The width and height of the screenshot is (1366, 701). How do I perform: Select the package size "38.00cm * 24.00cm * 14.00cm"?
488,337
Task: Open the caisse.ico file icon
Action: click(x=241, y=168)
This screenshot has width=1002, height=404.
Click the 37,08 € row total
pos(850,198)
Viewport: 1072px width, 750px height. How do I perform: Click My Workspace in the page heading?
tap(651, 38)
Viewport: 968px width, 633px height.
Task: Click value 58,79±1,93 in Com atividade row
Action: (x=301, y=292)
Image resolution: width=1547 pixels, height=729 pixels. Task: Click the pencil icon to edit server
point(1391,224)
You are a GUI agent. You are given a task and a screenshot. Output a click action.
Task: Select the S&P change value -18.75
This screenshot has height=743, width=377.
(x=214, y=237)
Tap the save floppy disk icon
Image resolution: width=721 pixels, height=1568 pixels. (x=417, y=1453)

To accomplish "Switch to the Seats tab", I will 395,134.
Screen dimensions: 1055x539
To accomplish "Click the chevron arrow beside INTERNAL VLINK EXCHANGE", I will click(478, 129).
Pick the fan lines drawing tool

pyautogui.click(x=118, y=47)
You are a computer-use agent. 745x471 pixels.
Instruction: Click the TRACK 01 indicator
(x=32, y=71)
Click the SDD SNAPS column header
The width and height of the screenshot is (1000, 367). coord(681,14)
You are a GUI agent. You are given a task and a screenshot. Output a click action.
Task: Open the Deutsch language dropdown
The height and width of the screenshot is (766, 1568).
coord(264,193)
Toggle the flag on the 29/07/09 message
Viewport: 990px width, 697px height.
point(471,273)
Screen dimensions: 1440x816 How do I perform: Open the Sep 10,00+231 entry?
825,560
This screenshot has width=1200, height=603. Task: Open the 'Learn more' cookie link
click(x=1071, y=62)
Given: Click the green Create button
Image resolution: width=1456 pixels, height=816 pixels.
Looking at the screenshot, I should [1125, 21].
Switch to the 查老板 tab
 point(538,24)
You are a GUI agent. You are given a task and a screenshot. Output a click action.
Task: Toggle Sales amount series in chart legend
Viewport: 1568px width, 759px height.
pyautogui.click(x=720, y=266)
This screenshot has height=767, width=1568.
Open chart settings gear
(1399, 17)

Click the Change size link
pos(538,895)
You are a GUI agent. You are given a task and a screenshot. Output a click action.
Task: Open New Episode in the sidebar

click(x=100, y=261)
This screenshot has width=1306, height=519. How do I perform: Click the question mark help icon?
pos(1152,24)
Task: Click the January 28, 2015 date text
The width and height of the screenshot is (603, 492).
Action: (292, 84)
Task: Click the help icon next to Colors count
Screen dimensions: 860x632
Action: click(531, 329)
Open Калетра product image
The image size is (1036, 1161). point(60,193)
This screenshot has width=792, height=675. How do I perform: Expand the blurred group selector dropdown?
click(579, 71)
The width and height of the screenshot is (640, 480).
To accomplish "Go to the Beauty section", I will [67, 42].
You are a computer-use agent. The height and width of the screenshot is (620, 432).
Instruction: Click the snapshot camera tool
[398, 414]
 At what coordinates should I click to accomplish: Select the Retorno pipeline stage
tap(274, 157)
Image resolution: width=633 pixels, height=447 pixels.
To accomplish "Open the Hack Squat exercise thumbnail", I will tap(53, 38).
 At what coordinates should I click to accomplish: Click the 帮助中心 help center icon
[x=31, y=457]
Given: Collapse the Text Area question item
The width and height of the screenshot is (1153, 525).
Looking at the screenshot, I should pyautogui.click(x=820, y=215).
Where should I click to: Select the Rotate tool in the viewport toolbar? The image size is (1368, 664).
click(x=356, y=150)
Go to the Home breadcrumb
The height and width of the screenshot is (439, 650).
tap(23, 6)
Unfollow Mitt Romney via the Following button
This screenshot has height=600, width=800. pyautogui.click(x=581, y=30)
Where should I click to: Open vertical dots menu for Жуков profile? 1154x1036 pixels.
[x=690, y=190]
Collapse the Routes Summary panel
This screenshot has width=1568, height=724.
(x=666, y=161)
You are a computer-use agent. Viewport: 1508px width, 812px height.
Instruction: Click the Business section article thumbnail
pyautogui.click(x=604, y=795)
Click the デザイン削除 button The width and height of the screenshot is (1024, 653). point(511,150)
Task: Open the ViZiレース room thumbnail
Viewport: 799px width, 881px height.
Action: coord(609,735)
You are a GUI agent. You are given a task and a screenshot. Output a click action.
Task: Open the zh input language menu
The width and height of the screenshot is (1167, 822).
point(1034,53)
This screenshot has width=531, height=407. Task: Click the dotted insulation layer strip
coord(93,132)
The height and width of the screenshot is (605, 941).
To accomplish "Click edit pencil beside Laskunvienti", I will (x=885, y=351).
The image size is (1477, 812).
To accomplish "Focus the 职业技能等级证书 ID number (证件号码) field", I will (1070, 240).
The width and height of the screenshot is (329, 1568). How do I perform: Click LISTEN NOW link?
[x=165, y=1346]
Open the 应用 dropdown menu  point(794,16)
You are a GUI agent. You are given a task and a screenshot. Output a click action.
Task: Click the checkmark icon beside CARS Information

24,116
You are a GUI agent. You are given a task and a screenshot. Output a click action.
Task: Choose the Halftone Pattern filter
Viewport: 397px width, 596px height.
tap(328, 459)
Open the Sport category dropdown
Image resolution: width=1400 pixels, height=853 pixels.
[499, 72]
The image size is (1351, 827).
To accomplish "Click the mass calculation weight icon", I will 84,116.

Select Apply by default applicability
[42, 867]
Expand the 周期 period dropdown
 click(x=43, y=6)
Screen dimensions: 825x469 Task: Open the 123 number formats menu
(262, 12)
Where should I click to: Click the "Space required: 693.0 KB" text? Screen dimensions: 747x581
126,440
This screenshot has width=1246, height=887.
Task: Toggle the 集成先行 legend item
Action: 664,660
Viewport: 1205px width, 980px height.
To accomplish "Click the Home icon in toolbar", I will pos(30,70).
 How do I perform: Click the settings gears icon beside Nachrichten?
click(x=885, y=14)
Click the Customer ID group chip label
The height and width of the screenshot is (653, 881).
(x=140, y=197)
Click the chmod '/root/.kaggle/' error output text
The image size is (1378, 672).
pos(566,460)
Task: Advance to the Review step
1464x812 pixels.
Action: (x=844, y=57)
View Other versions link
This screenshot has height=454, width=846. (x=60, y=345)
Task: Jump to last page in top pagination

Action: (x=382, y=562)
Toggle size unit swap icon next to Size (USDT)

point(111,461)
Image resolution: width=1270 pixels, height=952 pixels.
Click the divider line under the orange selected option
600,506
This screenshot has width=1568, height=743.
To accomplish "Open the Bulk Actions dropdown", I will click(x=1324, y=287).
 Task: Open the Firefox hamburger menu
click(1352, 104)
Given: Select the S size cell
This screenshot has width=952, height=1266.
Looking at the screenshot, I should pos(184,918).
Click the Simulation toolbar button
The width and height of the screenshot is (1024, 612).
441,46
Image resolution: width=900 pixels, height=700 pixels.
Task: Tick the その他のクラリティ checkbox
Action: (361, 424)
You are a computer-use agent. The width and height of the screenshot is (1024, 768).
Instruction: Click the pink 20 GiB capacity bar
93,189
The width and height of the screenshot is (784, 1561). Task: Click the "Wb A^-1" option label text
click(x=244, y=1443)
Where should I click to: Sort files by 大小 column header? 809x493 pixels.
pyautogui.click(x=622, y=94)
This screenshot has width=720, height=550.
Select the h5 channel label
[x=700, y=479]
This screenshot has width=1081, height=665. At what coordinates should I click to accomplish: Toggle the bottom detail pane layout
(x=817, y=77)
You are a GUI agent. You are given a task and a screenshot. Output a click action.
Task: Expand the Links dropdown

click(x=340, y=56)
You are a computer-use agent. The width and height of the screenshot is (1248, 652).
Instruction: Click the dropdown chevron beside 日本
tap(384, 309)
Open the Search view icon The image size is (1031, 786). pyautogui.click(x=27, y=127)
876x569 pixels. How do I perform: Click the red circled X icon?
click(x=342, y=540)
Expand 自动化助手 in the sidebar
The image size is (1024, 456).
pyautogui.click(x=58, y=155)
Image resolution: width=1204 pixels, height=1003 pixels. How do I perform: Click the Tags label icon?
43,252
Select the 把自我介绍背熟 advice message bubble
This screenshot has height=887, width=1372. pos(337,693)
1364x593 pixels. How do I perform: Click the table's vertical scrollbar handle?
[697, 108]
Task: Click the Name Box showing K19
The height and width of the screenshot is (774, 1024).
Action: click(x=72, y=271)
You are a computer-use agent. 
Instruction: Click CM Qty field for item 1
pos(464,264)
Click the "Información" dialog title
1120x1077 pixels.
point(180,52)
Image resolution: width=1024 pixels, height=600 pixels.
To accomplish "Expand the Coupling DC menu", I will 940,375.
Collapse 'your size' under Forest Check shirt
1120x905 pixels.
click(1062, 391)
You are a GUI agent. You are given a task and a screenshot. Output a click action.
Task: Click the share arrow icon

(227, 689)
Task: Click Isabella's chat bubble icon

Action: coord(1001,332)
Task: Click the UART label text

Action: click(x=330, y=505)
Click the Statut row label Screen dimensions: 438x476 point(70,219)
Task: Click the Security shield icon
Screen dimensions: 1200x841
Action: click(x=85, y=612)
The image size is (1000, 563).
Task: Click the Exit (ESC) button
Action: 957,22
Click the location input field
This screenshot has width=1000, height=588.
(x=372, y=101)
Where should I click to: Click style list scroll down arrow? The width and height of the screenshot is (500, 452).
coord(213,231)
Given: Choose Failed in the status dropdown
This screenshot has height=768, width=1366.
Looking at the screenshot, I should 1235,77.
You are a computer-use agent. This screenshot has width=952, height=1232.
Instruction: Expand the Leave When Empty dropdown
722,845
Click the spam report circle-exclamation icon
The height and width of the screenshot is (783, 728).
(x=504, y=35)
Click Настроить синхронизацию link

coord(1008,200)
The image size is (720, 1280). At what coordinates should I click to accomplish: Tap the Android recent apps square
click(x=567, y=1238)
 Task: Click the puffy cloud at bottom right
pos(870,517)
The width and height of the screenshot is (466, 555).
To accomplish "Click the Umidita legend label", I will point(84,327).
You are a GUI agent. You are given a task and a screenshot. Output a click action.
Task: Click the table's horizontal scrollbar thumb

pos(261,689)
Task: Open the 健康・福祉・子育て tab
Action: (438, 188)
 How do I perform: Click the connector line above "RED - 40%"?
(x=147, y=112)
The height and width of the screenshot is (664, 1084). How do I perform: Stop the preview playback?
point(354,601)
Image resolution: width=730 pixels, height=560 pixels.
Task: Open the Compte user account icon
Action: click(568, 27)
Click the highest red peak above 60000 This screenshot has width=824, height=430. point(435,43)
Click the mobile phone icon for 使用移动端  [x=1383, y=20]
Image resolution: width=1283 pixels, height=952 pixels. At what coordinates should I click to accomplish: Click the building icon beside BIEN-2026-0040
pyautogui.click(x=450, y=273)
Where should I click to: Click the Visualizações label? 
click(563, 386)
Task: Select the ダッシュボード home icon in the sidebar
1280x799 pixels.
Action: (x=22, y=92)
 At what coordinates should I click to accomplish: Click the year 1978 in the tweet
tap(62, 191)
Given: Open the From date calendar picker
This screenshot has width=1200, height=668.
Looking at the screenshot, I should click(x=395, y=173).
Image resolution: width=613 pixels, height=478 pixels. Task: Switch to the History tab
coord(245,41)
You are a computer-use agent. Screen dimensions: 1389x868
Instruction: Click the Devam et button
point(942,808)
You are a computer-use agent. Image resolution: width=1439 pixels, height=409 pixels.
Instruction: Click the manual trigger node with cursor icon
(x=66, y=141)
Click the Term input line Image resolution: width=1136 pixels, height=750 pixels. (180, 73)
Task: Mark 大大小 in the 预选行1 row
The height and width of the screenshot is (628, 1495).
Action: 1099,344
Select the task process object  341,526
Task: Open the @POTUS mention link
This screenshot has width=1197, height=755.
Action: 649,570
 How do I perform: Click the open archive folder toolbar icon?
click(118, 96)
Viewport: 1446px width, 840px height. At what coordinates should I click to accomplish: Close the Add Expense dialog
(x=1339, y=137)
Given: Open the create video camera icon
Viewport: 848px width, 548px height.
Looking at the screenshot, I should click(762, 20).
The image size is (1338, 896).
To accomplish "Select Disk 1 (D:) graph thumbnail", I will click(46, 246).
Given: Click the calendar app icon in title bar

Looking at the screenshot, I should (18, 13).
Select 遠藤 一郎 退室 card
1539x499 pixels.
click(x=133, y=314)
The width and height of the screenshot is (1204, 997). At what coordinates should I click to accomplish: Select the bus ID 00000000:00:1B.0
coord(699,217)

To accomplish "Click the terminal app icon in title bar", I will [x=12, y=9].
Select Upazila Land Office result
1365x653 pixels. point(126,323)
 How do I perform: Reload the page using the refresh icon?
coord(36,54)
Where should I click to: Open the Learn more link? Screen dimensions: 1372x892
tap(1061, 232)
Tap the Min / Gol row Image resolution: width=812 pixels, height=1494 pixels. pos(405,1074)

● **REQUIRED ACTION**
Single out each line of the records above with the string "language" in it, and copy it.

● **SOLUTION**
Task: Open the Deutsch language dropdown
Task: Open the zh input language menu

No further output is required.